Required work: Return the data in full, exactly as it was written.

Records excerpted from a collection:
________________________________________

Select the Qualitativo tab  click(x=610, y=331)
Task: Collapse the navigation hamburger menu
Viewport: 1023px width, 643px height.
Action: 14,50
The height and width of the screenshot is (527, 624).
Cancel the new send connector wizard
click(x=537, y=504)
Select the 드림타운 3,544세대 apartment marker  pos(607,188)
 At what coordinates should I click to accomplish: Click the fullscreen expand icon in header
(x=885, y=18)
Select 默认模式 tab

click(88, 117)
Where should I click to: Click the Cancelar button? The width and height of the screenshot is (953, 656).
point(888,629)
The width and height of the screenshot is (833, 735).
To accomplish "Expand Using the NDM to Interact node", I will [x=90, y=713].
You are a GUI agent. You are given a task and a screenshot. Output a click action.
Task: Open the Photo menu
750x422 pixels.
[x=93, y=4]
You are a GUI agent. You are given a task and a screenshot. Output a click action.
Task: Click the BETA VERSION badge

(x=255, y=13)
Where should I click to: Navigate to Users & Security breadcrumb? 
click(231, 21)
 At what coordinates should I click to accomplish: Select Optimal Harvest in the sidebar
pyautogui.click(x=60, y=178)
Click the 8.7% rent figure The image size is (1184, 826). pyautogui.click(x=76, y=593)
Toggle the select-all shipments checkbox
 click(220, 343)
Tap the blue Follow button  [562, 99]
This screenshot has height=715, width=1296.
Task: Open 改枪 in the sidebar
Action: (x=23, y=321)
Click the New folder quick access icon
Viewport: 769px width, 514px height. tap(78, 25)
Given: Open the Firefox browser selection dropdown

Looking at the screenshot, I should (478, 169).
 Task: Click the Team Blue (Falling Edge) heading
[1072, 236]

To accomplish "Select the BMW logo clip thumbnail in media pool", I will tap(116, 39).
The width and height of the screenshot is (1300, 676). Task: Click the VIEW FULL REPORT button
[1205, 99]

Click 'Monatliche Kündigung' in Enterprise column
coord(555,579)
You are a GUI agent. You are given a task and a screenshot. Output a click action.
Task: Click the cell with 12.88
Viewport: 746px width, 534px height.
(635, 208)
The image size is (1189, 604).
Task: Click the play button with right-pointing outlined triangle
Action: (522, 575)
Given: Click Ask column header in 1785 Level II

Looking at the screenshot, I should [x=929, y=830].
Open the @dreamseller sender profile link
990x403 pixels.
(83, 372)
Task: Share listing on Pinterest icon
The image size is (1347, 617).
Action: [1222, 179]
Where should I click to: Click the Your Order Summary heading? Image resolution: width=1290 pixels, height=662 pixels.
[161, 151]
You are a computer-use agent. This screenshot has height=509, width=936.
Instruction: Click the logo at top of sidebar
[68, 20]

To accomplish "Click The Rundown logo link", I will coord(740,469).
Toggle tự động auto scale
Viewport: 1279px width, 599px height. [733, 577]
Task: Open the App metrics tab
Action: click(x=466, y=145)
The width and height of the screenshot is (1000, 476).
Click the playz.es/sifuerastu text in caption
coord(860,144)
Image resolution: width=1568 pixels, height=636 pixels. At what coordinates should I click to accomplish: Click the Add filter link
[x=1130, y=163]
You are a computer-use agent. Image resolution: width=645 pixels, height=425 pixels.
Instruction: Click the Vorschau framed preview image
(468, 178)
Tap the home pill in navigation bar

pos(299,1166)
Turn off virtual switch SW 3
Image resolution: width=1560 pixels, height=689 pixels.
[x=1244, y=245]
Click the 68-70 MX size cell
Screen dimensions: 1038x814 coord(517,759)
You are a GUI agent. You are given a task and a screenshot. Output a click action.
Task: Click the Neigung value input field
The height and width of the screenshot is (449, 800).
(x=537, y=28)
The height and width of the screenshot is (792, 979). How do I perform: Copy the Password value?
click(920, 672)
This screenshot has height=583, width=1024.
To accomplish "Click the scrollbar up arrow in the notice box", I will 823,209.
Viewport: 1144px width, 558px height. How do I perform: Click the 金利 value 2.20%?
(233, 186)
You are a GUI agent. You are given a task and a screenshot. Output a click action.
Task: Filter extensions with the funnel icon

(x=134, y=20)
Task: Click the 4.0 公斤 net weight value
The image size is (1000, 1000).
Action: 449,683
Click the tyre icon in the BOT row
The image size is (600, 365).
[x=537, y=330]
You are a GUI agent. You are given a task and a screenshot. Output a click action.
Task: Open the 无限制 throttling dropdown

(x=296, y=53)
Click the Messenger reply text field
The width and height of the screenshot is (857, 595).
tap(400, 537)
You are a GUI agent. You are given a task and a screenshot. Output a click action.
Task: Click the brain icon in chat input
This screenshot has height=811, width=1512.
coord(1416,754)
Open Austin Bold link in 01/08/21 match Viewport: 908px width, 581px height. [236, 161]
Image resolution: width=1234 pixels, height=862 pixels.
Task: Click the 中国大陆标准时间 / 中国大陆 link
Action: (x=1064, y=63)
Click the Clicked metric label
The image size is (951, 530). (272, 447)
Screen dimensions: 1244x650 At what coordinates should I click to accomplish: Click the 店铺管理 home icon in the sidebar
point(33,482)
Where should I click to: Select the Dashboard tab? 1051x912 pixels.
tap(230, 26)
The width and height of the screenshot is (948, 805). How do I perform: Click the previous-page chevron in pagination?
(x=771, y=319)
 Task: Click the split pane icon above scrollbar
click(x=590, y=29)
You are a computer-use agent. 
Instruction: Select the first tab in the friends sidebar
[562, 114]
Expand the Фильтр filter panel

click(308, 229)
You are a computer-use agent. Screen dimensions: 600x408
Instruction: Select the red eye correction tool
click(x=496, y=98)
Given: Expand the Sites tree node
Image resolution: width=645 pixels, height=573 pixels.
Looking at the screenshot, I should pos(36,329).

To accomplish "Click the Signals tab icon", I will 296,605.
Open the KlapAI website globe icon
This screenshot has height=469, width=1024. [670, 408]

________________________________________

Solution:
Select the Qualitativo tab  click(x=610, y=331)
Task: Collapse the navigation hamburger menu
Viewport: 1023px width, 643px height.
Action: 14,50
The height and width of the screenshot is (527, 624).
Cancel the new send connector wizard
click(x=537, y=504)
Select the 드림타운 3,544세대 apartment marker  pos(607,188)
 At what coordinates should I click to accomplish: Click the fullscreen expand icon in header
(x=885, y=18)
Select 默认模式 tab

click(88, 117)
Where should I click to: Click the Cancelar button? The width and height of the screenshot is (953, 656).
point(888,629)
The width and height of the screenshot is (833, 735).
To accomplish "Expand Using the NDM to Interact node", I will [x=90, y=713].
You are a GUI agent. You are given a task and a screenshot. Output a click action.
Task: Open the Photo menu
750x422 pixels.
[x=93, y=4]
You are a GUI agent. You are given a task and a screenshot. Output a click action.
Task: Click the BETA VERSION badge

(x=255, y=13)
Where should I click to: Navigate to Users & Security breadcrumb? 
click(231, 21)
 At what coordinates should I click to accomplish: Select Optimal Harvest in the sidebar
pyautogui.click(x=60, y=178)
Click the 8.7% rent figure The image size is (1184, 826). pyautogui.click(x=76, y=593)
Toggle the select-all shipments checkbox
 click(220, 343)
Tap the blue Follow button  [562, 99]
This screenshot has height=715, width=1296.
Task: Open 改枪 in the sidebar
Action: (x=23, y=321)
Click the New folder quick access icon
Viewport: 769px width, 514px height. tap(78, 25)
Given: Open the Firefox browser selection dropdown

Looking at the screenshot, I should (478, 169).
 Task: Click the Team Blue (Falling Edge) heading
[1072, 236]

To accomplish "Select the BMW logo clip thumbnail in media pool", I will tap(116, 39).
The width and height of the screenshot is (1300, 676). Task: Click the VIEW FULL REPORT button
[1205, 99]

Click 'Monatliche Kündigung' in Enterprise column
coord(555,579)
You are a GUI agent. You are given a task and a screenshot. Output a click action.
Task: Click the cell with 12.88
Viewport: 746px width, 534px height.
(635, 208)
The image size is (1189, 604).
Task: Click the play button with right-pointing outlined triangle
Action: (522, 575)
Given: Click Ask column header in 1785 Level II

Looking at the screenshot, I should [x=929, y=830].
Open the @dreamseller sender profile link
990x403 pixels.
(83, 372)
Task: Share listing on Pinterest icon
The image size is (1347, 617).
Action: [1222, 179]
Where should I click to: Click the Your Order Summary heading? Image resolution: width=1290 pixels, height=662 pixels.
[161, 151]
You are a computer-use agent. This screenshot has height=509, width=936.
Instruction: Click the logo at top of sidebar
[68, 20]

To accomplish "Click The Rundown logo link", I will coord(740,469).
Toggle tự động auto scale
Viewport: 1279px width, 599px height. [733, 577]
Task: Open the App metrics tab
Action: click(x=466, y=145)
The width and height of the screenshot is (1000, 476).
Click the playz.es/sifuerastu text in caption
coord(860,144)
Image resolution: width=1568 pixels, height=636 pixels. At what coordinates should I click to accomplish: Click the Add filter link
[x=1130, y=163]
You are a computer-use agent. Image resolution: width=645 pixels, height=425 pixels.
Instruction: Click the Vorschau framed preview image
(468, 178)
Tap the home pill in navigation bar

pos(299,1166)
Turn off virtual switch SW 3
Image resolution: width=1560 pixels, height=689 pixels.
[x=1244, y=245]
Click the 68-70 MX size cell
Screen dimensions: 1038x814 coord(517,759)
You are a GUI agent. You are given a task and a screenshot. Output a click action.
Task: Click the Neigung value input field
The height and width of the screenshot is (449, 800).
(x=537, y=28)
The height and width of the screenshot is (792, 979). How do I perform: Copy the Password value?
click(920, 672)
This screenshot has height=583, width=1024.
To accomplish "Click the scrollbar up arrow in the notice box", I will 823,209.
Viewport: 1144px width, 558px height. How do I perform: Click the 金利 value 2.20%?
(233, 186)
You are a GUI agent. You are given a task and a screenshot. Output a click action.
Task: Filter extensions with the funnel icon

(x=134, y=20)
Task: Click the 4.0 公斤 net weight value
The image size is (1000, 1000).
Action: 449,683
Click the tyre icon in the BOT row
The image size is (600, 365).
[x=537, y=330]
You are a GUI agent. You are given a task and a screenshot. Output a click action.
Task: Open the 无限制 throttling dropdown

(x=296, y=53)
Click the Messenger reply text field
The width and height of the screenshot is (857, 595).
tap(400, 537)
You are a GUI agent. You are given a task and a screenshot. Output a click action.
Task: Click the brain icon in chat input
This screenshot has height=811, width=1512.
coord(1416,754)
Open Austin Bold link in 01/08/21 match Viewport: 908px width, 581px height. [236, 161]
Image resolution: width=1234 pixels, height=862 pixels.
Task: Click the 中国大陆标准时间 / 中国大陆 link
Action: (x=1064, y=63)
Click the Clicked metric label
The image size is (951, 530). (272, 447)
Screen dimensions: 1244x650 At what coordinates should I click to accomplish: Click the 店铺管理 home icon in the sidebar
point(33,482)
Where should I click to: Select the Dashboard tab? 1051x912 pixels.
tap(230, 26)
The width and height of the screenshot is (948, 805). How do I perform: Click the previous-page chevron in pagination?
(x=771, y=319)
 Task: Click the split pane icon above scrollbar
click(x=590, y=29)
You are a computer-use agent. 
Instruction: Select the first tab in the friends sidebar
[562, 114]
Expand the Фильтр filter panel

click(308, 229)
You are a computer-use agent. Screen dimensions: 600x408
Instruction: Select the red eye correction tool
click(x=496, y=98)
Given: Expand the Sites tree node
Image resolution: width=645 pixels, height=573 pixels.
Looking at the screenshot, I should pos(36,329).

To accomplish "Click the Signals tab icon", I will 296,605.
Open the KlapAI website globe icon
This screenshot has height=469, width=1024. [670, 408]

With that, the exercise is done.